--- START OF Given records ---
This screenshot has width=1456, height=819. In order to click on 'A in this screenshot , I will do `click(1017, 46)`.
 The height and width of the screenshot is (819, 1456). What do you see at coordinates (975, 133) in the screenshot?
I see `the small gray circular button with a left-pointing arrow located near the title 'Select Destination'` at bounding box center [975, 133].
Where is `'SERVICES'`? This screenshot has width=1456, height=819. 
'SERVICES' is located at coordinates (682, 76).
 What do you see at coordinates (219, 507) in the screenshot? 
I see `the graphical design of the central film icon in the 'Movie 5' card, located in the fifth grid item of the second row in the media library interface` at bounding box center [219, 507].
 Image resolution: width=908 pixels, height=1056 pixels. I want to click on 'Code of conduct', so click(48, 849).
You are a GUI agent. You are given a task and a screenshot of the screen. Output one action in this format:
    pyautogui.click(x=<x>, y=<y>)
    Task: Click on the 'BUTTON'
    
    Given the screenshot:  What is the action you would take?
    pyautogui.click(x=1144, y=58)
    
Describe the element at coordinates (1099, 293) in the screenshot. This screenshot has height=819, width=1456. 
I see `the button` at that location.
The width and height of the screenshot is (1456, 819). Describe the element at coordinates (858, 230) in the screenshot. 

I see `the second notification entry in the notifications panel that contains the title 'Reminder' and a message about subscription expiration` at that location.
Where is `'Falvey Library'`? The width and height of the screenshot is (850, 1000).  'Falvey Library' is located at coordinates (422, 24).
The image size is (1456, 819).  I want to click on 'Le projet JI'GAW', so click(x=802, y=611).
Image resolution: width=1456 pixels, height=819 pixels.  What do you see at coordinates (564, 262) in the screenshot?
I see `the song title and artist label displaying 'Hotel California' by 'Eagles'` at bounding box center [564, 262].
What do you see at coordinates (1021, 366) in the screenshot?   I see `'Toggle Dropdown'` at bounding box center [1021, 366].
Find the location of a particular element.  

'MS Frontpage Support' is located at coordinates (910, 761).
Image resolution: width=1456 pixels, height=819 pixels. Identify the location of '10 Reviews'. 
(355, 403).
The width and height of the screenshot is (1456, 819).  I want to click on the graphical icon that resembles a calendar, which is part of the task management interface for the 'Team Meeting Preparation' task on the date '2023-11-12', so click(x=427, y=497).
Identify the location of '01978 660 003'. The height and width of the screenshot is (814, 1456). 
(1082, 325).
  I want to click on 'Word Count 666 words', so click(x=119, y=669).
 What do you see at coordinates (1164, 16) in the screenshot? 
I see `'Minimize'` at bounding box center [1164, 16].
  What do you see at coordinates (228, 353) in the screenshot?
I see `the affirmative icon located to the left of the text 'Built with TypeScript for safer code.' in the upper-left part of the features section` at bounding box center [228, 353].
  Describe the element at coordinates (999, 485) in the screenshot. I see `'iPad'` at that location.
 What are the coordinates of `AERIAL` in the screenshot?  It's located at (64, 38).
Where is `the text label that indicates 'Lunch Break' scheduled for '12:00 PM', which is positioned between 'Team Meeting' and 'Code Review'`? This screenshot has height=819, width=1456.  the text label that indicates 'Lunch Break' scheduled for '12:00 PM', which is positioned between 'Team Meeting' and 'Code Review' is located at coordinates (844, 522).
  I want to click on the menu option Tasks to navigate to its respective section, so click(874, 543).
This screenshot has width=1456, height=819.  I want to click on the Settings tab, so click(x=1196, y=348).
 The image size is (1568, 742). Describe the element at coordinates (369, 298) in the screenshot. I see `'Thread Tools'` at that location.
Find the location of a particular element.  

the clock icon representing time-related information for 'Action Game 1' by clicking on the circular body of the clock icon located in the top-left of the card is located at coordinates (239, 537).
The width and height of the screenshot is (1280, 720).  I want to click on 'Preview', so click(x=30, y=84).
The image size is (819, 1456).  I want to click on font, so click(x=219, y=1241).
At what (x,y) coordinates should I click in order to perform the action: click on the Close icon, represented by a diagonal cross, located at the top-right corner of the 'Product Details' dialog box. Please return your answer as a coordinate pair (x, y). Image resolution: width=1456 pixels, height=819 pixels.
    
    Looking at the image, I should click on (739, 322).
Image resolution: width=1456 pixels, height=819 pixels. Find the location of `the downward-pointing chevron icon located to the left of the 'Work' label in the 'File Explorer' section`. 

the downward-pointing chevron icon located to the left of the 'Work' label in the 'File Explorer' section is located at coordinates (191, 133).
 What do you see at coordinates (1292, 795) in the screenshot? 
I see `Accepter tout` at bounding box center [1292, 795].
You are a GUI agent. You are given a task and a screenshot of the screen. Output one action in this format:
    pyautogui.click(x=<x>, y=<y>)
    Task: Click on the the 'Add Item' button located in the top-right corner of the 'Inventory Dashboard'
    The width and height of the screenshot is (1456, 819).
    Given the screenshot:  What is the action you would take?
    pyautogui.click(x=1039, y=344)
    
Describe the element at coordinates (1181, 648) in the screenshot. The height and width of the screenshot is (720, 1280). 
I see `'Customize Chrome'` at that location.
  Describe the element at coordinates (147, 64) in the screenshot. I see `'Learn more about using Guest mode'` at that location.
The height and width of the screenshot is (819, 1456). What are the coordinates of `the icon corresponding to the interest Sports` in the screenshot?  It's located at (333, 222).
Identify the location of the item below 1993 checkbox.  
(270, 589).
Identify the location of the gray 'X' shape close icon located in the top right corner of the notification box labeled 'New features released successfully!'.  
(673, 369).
--- END OF Given records ---
The problem — Please lay out every line of the material above as a Markdown table with the columns No. and Line, numbering the rows and leaving out blank lines.

Solution for this problem —
| No. | Line |
|---|---|
| 1 | This screenshot has width=1456, height=819. In order to click on 'A in this screenshot , I will do `click(1017, 46)`. |
| 2 |  The height and width of the screenshot is (819, 1456). What do you see at coordinates (975, 133) in the screenshot? |
| 3 | I see `the small gray circular button with a left-pointing arrow located near the title 'Select Destination'` at bounding box center [975, 133]. |
| 4 | Where is `'SERVICES'`? This screenshot has width=1456, height=819.  |
| 5 | 'SERVICES' is located at coordinates (682, 76). |
| 6 |  What do you see at coordinates (219, 507) in the screenshot?  |
| 7 | I see `the graphical design of the central film icon in the 'Movie 5' card, located in the fifth grid item of the second row in the media library interface` at bounding box center [219, 507]. |
| 8 |  Image resolution: width=908 pixels, height=1056 pixels. I want to click on 'Code of conduct', so click(48, 849). |
| 9 | You are a GUI agent. You are given a task and a screenshot of the screen. Output one action in this format: |
| 10 |     pyautogui.click(x=<x>, y=<y>) |
| 11 |     Task: Click on the 'BUTTON' |
| 12 |     Given the screenshot:  What is the action you would take? |
| 13 |     pyautogui.click(x=1144, y=58) |
| 14 | Describe the element at coordinates (1099, 293) in the screenshot. This screenshot has height=819, width=1456.  |
| 15 | I see `the button` at that location. |
| 16 | The width and height of the screenshot is (1456, 819). Describe the element at coordinates (858, 230) in the screenshot.  |
| 17 | I see `the second notification entry in the notifications panel that contains the title 'Reminder' and a message about subscription expiration` at that location. |
| 18 | Where is `'Falvey Library'`? The width and height of the screenshot is (850, 1000).  'Falvey Library' is located at coordinates (422, 24). |
| 19 | The image size is (1456, 819).  I want to click on 'Le projet JI'GAW', so click(x=802, y=611). |
| 20 | Image resolution: width=1456 pixels, height=819 pixels.  What do you see at coordinates (564, 262) in the screenshot? |
| 21 | I see `the song title and artist label displaying 'Hotel California' by 'Eagles'` at bounding box center [564, 262]. |
| 22 | What do you see at coordinates (1021, 366) in the screenshot?   I see `'Toggle Dropdown'` at bounding box center [1021, 366]. |
| 23 | Find the location of a particular element.   |
| 24 | 'MS Frontpage Support' is located at coordinates (910, 761). |
| 25 | Image resolution: width=1456 pixels, height=819 pixels. Identify the location of '10 Reviews'.  |
| 26 | (355, 403). |
| 27 | The width and height of the screenshot is (1456, 819).  I want to click on the graphical icon that resembles a calendar, which is part of the task management interface for the 'Team Meeting Preparation' task on the date '2023-11-12', so click(x=427, y=497). |
| 28 | Identify the location of '01978 660 003'. The height and width of the screenshot is (814, 1456).  |
| 29 | (1082, 325). |
| 30 |   I want to click on 'Word Count 666 words', so click(x=119, y=669). |
| 31 |  What do you see at coordinates (1164, 16) in the screenshot?  |
| 32 | I see `'Minimize'` at bounding box center [1164, 16]. |
| 33 |   What do you see at coordinates (228, 353) in the screenshot? |
| 34 | I see `the affirmative icon located to the left of the text 'Built with TypeScript for safer code.' in the upper-left part of the features section` at bounding box center [228, 353]. |
| 35 |   Describe the element at coordinates (999, 485) in the screenshot. I see `'iPad'` at that location. |
| 36 |  What are the coordinates of `AERIAL` in the screenshot?  It's located at (64, 38). |
| 37 | Where is `the text label that indicates 'Lunch Break' scheduled for '12:00 PM', which is positioned between 'Team Meeting' and 'Code Review'`? This screenshot has height=819, width=1456.  the text label that indicates 'Lunch Break' scheduled for '12:00 PM', which is positioned between 'Team Meeting' and 'Code Review' is located at coordinates (844, 522). |
| 38 |   I want to click on the menu option Tasks to navigate to its respective section, so click(874, 543). |
| 39 | This screenshot has width=1456, height=819.  I want to click on the Settings tab, so click(x=1196, y=348). |
| 40 |  The image size is (1568, 742). Describe the element at coordinates (369, 298) in the screenshot. I see `'Thread Tools'` at that location. |
| 41 | Find the location of a particular element.   |
| 42 | the clock icon representing time-related information for 'Action Game 1' by clicking on the circular body of the clock icon located in the top-left of the card is located at coordinates (239, 537). |
| 43 | The width and height of the screenshot is (1280, 720).  I want to click on 'Preview', so click(x=30, y=84). |
| 44 | The image size is (819, 1456).  I want to click on font, so click(x=219, y=1241). |
| 45 | At what (x,y) coordinates should I click in order to perform the action: click on the Close icon, represented by a diagonal cross, located at the top-right corner of the 'Product Details' dialog box. Please return your answer as a coordinate pair (x, y). Image resolution: width=1456 pixels, height=819 pixels. |
| 46 |     Looking at the image, I should click on (739, 322). |
| 47 | Image resolution: width=1456 pixels, height=819 pixels. Find the location of `the downward-pointing chevron icon located to the left of the 'Work' label in the 'File Explorer' section`.  |
| 48 | the downward-pointing chevron icon located to the left of the 'Work' label in the 'File Explorer' section is located at coordinates (191, 133). |
| 49 |  What do you see at coordinates (1292, 795) in the screenshot?  |
| 50 | I see `Accepter tout` at bounding box center [1292, 795]. |
| 51 | You are a GUI agent. You are given a task and a screenshot of the screen. Output one action in this format: |
| 52 |     pyautogui.click(x=<x>, y=<y>) |
| 53 |     Task: Click on the the 'Add Item' button located in the top-right corner of the 'Inventory Dashboard' |
| 54 |     The width and height of the screenshot is (1456, 819). |
| 55 |     Given the screenshot:  What is the action you would take? |
| 56 |     pyautogui.click(x=1039, y=344) |
| 57 | Describe the element at coordinates (1181, 648) in the screenshot. The height and width of the screenshot is (720, 1280).  |
| 58 | I see `'Customize Chrome'` at that location. |
| 59 |   Describe the element at coordinates (147, 64) in the screenshot. I see `'Learn more about using Guest mode'` at that location. |
| 60 | The height and width of the screenshot is (819, 1456). What are the coordinates of `the icon corresponding to the interest Sports` in the screenshot?  It's located at (333, 222). |
| 61 | Identify the location of the item below 1993 checkbox.   |
| 62 | (270, 589). |
| 63 | Identify the location of the gray 'X' shape close icon located in the top right corner of the notification box labeled 'New features released successfully!'.   |
| 64 | (673, 369). |